──────── Listing ────────

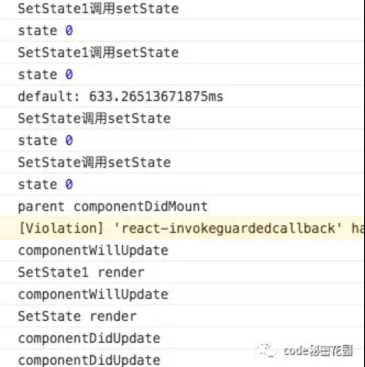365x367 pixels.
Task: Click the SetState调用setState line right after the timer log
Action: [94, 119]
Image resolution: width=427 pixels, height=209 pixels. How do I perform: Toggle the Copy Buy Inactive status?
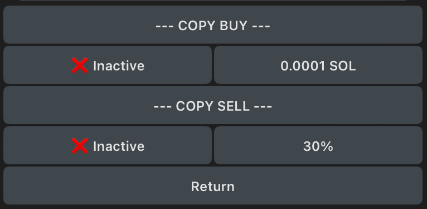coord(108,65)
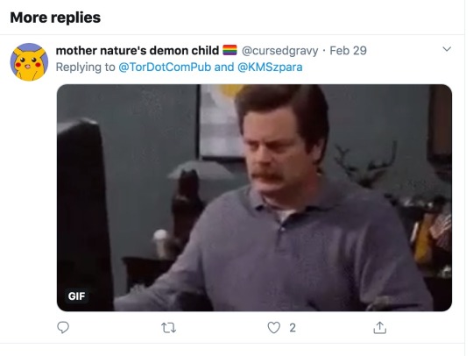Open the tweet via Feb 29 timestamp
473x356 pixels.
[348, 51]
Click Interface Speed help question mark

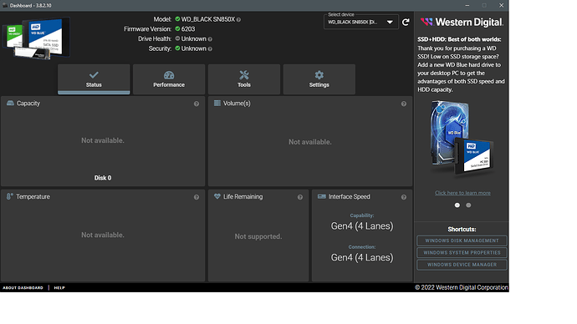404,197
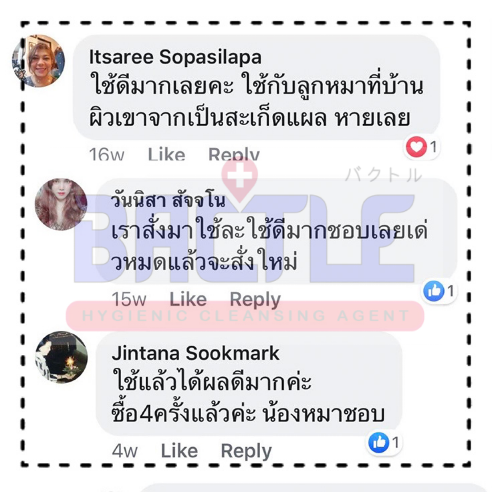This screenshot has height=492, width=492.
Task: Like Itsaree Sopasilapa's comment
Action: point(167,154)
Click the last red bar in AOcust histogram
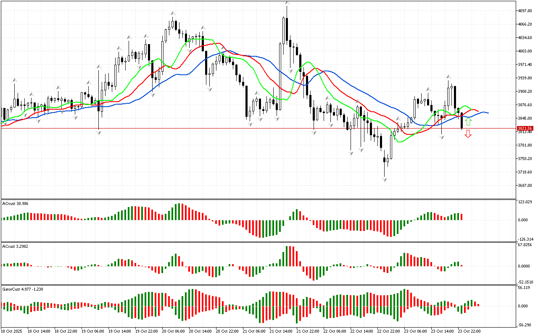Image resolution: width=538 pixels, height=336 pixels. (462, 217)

────────

Give every line of the rows above as a JSON list of strings, one string per line, with blank lines left out. Leave the pictures out of the answer.

[
  "365x367 pixels.",
  "Task: Click the SetState调用setState line right after the timer log",
  "Action: [94, 119]",
  "Image resolution: width=427 pixels, height=209 pixels. How do I perform: Toggle the Copy Buy Inactive status?",
  "coord(108,65)",
  "Open the tweet via Feb 29 timestamp",
  "473x356 pixels.",
  "[348, 51]",
  "Click Interface Speed help question mark",
  "404,197",
  "This screenshot has height=492, width=492.",
  "Task: Like Itsaree Sopasilapa's comment",
  "Action: point(167,154)",
  "Click the last red bar in AOcust histogram",
  "Image resolution: width=538 pixels, height=336 pixels. (462, 217)"
]